§ Required action
Except for the pictures, reproduce the records word for word.

§ Supplied material
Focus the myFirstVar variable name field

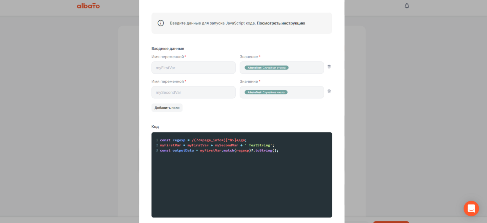(193, 68)
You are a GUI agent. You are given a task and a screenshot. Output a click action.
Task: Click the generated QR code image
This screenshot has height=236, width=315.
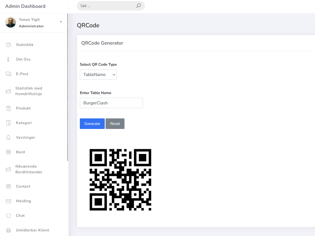(x=120, y=180)
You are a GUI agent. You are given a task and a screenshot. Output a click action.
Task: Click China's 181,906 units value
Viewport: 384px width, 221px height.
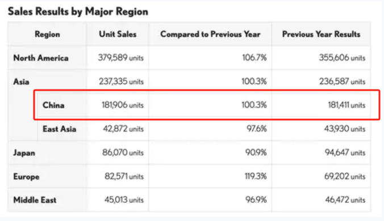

§ Response below
Focus the myFirstVar variable name field

(193, 68)
You are a GUI agent. You are given a task and a screenshot. Output a click action.
Task: Click the generated QR code image
This screenshot has height=236, width=315.
(x=120, y=180)
You are a GUI agent. You are given a task and a screenshot. Output a click action.
Task: Click China's 181,906 units value
Viewport: 384px width, 221px height.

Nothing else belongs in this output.